* **GOAL OF THE EXERCISE**
Return all the entries below exactly as they were given.

* **RECORD SET**
▬▬▬▬▬▬

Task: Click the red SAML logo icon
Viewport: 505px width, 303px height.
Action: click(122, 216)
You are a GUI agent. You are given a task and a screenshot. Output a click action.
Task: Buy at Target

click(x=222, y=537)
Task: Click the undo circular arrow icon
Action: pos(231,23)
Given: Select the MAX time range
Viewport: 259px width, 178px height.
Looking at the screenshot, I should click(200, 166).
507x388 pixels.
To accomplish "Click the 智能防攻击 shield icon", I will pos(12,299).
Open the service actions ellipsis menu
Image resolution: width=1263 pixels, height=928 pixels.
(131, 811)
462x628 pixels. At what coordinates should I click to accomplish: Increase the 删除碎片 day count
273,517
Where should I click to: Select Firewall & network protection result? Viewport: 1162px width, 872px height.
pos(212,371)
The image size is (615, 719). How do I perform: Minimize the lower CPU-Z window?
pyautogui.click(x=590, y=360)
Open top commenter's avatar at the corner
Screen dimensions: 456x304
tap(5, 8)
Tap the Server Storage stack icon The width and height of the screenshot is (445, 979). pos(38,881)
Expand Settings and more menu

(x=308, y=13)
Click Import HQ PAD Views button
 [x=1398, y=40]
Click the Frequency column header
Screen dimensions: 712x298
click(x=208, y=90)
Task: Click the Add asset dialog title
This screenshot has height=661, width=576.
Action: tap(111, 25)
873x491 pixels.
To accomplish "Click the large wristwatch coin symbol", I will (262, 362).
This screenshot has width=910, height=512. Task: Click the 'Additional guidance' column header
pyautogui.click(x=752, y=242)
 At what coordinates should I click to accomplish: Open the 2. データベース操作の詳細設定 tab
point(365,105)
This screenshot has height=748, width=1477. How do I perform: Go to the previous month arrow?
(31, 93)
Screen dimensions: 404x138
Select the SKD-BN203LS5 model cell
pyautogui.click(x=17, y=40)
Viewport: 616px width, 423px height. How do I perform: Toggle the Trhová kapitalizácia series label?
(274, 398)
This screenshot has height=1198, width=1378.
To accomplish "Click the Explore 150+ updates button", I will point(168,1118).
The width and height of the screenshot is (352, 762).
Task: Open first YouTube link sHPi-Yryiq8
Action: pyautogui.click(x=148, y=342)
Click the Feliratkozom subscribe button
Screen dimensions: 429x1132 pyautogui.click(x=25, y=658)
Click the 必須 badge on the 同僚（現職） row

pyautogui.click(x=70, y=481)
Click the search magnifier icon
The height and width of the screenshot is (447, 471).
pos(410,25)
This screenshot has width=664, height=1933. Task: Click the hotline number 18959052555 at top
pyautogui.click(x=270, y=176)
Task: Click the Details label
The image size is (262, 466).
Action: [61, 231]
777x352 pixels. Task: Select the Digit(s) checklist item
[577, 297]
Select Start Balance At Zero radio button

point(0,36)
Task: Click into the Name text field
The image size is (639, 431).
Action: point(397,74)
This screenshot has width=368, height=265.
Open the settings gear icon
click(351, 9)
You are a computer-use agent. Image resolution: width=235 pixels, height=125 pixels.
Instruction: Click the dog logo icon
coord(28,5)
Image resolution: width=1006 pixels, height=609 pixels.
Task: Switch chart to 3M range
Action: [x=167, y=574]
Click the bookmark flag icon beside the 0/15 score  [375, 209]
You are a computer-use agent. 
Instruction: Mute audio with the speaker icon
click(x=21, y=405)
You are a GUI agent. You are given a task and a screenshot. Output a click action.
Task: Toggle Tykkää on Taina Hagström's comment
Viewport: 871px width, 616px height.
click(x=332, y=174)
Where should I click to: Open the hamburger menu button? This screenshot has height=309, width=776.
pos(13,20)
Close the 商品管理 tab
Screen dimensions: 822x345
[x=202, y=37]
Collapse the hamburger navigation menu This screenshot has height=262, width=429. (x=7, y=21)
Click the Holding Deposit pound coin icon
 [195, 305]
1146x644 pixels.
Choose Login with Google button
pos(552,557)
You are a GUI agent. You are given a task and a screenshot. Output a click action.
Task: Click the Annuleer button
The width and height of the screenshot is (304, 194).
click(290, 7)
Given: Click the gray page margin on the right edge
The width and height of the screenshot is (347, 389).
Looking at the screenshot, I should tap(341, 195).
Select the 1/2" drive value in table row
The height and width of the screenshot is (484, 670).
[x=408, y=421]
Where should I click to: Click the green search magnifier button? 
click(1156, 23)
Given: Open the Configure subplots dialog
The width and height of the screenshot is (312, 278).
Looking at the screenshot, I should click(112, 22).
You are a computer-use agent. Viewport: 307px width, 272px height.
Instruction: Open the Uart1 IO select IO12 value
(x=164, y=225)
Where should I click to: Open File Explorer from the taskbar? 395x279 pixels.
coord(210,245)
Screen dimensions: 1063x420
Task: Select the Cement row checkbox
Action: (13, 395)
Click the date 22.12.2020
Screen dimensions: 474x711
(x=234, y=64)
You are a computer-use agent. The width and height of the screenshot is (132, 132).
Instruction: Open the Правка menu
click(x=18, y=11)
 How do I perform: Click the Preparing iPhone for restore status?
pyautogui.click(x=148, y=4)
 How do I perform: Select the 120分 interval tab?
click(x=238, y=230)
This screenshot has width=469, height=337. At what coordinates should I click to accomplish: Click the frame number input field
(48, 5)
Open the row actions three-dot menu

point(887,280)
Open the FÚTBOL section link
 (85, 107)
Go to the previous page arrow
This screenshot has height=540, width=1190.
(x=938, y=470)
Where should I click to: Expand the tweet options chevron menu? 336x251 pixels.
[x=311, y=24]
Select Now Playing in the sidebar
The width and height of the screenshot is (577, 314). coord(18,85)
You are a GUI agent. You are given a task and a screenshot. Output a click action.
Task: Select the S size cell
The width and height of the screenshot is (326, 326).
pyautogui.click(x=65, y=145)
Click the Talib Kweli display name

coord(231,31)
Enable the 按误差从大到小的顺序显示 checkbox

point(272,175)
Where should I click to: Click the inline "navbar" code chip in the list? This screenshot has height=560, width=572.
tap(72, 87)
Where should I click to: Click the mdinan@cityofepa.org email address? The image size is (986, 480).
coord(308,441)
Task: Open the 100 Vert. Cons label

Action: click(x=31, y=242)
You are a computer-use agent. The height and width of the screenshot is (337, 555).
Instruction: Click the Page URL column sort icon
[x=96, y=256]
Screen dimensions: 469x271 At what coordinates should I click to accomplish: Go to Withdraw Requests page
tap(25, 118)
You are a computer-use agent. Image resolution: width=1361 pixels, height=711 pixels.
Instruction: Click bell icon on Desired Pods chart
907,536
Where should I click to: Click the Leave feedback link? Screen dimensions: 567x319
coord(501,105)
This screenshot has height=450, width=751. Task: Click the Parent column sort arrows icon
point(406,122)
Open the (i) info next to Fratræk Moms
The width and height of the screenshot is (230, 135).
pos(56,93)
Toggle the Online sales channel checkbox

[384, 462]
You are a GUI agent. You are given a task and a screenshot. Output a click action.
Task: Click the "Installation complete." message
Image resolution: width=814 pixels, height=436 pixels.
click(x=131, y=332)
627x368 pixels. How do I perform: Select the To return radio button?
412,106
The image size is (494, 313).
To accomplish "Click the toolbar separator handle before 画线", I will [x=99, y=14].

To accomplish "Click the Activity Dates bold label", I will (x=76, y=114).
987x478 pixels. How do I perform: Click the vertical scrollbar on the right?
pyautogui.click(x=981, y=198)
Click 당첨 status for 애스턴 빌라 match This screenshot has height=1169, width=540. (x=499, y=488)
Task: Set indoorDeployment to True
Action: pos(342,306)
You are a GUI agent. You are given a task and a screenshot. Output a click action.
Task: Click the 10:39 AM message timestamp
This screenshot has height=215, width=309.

▬▬▬▬▬▬

* **TASK OUTPUT**
Task: Click the red SAML logo icon
Viewport: 505px width, 303px height.
Action: click(122, 216)
You are a GUI agent. You are given a task and a screenshot. Output a click action.
Task: Buy at Target

click(x=222, y=537)
Task: Click the undo circular arrow icon
Action: pos(231,23)
Given: Select the MAX time range
Viewport: 259px width, 178px height.
Looking at the screenshot, I should click(200, 166).
507x388 pixels.
To accomplish "Click the 智能防攻击 shield icon", I will pos(12,299).
Open the service actions ellipsis menu
Image resolution: width=1263 pixels, height=928 pixels.
(131, 811)
462x628 pixels. At what coordinates should I click to accomplish: Increase the 删除碎片 day count
273,517
Where should I click to: Select Firewall & network protection result? Viewport: 1162px width, 872px height.
pos(212,371)
The image size is (615, 719). How do I perform: Minimize the lower CPU-Z window?
pyautogui.click(x=590, y=360)
Open top commenter's avatar at the corner
Screen dimensions: 456x304
tap(5, 8)
Tap the Server Storage stack icon The width and height of the screenshot is (445, 979). pos(38,881)
Expand Settings and more menu

(x=308, y=13)
Click Import HQ PAD Views button
 [x=1398, y=40]
Click the Frequency column header
Screen dimensions: 712x298
click(x=208, y=90)
Task: Click the Add asset dialog title
This screenshot has height=661, width=576.
Action: tap(111, 25)
873x491 pixels.
To accomplish "Click the large wristwatch coin symbol", I will (262, 362).
This screenshot has width=910, height=512. Task: Click the 'Additional guidance' column header
pyautogui.click(x=752, y=242)
 At what coordinates should I click to accomplish: Open the 2. データベース操作の詳細設定 tab
point(365,105)
This screenshot has height=748, width=1477. How do I perform: Go to the previous month arrow?
(31, 93)
Screen dimensions: 404x138
Select the SKD-BN203LS5 model cell
pyautogui.click(x=17, y=40)
Viewport: 616px width, 423px height. How do I perform: Toggle the Trhová kapitalizácia series label?
(274, 398)
This screenshot has height=1198, width=1378.
To accomplish "Click the Explore 150+ updates button", I will point(168,1118).
The width and height of the screenshot is (352, 762).
Task: Open first YouTube link sHPi-Yryiq8
Action: pyautogui.click(x=148, y=342)
Click the Feliratkozom subscribe button
Screen dimensions: 429x1132 pyautogui.click(x=25, y=658)
Click the 必須 badge on the 同僚（現職） row

pyautogui.click(x=70, y=481)
Click the search magnifier icon
The height and width of the screenshot is (447, 471).
pos(410,25)
This screenshot has width=664, height=1933. Task: Click the hotline number 18959052555 at top
pyautogui.click(x=270, y=176)
Task: Click the Details label
The image size is (262, 466).
Action: [61, 231]
777x352 pixels. Task: Select the Digit(s) checklist item
[577, 297]
Select Start Balance At Zero radio button

point(0,36)
Task: Click into the Name text field
The image size is (639, 431).
Action: point(397,74)
This screenshot has width=368, height=265.
Open the settings gear icon
click(351, 9)
You are a computer-use agent. Image resolution: width=235 pixels, height=125 pixels.
Instruction: Click the dog logo icon
coord(28,5)
Image resolution: width=1006 pixels, height=609 pixels.
Task: Switch chart to 3M range
Action: [x=167, y=574]
Click the bookmark flag icon beside the 0/15 score  [375, 209]
You are a computer-use agent. 
Instruction: Mute audio with the speaker icon
click(x=21, y=405)
You are a GUI agent. You are given a task and a screenshot. Output a click action.
Task: Toggle Tykkää on Taina Hagström's comment
Viewport: 871px width, 616px height.
click(x=332, y=174)
Where should I click to: Open the hamburger menu button? This screenshot has height=309, width=776.
pos(13,20)
Close the 商品管理 tab
Screen dimensions: 822x345
[x=202, y=37]
Collapse the hamburger navigation menu This screenshot has height=262, width=429. (x=7, y=21)
Click the Holding Deposit pound coin icon
 [195, 305]
1146x644 pixels.
Choose Login with Google button
pos(552,557)
You are a GUI agent. You are given a task and a screenshot. Output a click action.
Task: Click the Annuleer button
The width and height of the screenshot is (304, 194).
click(290, 7)
Given: Click the gray page margin on the right edge
The width and height of the screenshot is (347, 389).
Looking at the screenshot, I should tap(341, 195).
Select the 1/2" drive value in table row
The height and width of the screenshot is (484, 670).
[x=408, y=421]
Where should I click to: Click the green search magnifier button? 
click(1156, 23)
Given: Open the Configure subplots dialog
The width and height of the screenshot is (312, 278).
Looking at the screenshot, I should click(112, 22).
You are a computer-use agent. Viewport: 307px width, 272px height.
Instruction: Open the Uart1 IO select IO12 value
(x=164, y=225)
Where should I click to: Open File Explorer from the taskbar? 395x279 pixels.
coord(210,245)
Screen dimensions: 1063x420
Task: Select the Cement row checkbox
Action: (13, 395)
Click the date 22.12.2020
Screen dimensions: 474x711
(x=234, y=64)
You are a computer-use agent. The width and height of the screenshot is (132, 132).
Instruction: Open the Правка menu
click(x=18, y=11)
 How do I perform: Click the Preparing iPhone for restore status?
pyautogui.click(x=148, y=4)
 How do I perform: Select the 120分 interval tab?
click(x=238, y=230)
This screenshot has width=469, height=337. At what coordinates should I click to accomplish: Click the frame number input field
(48, 5)
Open the row actions three-dot menu

point(887,280)
Open the FÚTBOL section link
 (85, 107)
Go to the previous page arrow
This screenshot has height=540, width=1190.
(x=938, y=470)
Where should I click to: Expand the tweet options chevron menu? 336x251 pixels.
[x=311, y=24]
Select Now Playing in the sidebar
The width and height of the screenshot is (577, 314). coord(18,85)
You are a GUI agent. You are given a task and a screenshot. Output a click action.
Task: Select the S size cell
The width and height of the screenshot is (326, 326).
pyautogui.click(x=65, y=145)
Click the Talib Kweli display name

coord(231,31)
Enable the 按误差从大到小的顺序显示 checkbox

point(272,175)
Where should I click to: Click the inline "navbar" code chip in the list? This screenshot has height=560, width=572.
tap(72, 87)
Where should I click to: Click the mdinan@cityofepa.org email address? The image size is (986, 480).
coord(308,441)
Task: Open the 100 Vert. Cons label

Action: click(x=31, y=242)
You are a computer-use agent. The height and width of the screenshot is (337, 555).
Instruction: Click the Page URL column sort icon
[x=96, y=256]
Screen dimensions: 469x271 At what coordinates should I click to accomplish: Go to Withdraw Requests page
tap(25, 118)
You are a computer-use agent. Image resolution: width=1361 pixels, height=711 pixels.
Instruction: Click bell icon on Desired Pods chart
907,536
Where should I click to: Click the Leave feedback link? Screen dimensions: 567x319
coord(501,105)
This screenshot has height=450, width=751. Task: Click the Parent column sort arrows icon
point(406,122)
Open the (i) info next to Fratræk Moms
The width and height of the screenshot is (230, 135).
pos(56,93)
Toggle the Online sales channel checkbox

[384, 462]
You are a GUI agent. You are given a task and a screenshot. Output a click action.
Task: Click the "Installation complete." message
Image resolution: width=814 pixels, height=436 pixels.
click(x=131, y=332)
627x368 pixels. How do I perform: Select the To return radio button?
412,106
The image size is (494, 313).
To accomplish "Click the toolbar separator handle before 画线", I will [x=99, y=14].

To accomplish "Click the Activity Dates bold label", I will (x=76, y=114).
987x478 pixels. How do I perform: Click the vertical scrollbar on the right?
pyautogui.click(x=981, y=198)
Click 당첨 status for 애스턴 빌라 match This screenshot has height=1169, width=540. (x=499, y=488)
Task: Set indoorDeployment to True
Action: pos(342,306)
You are a GUI agent. You are given a task and a screenshot. Output a click action.
Task: Click the 10:39 AM message timestamp
This screenshot has height=215, width=309.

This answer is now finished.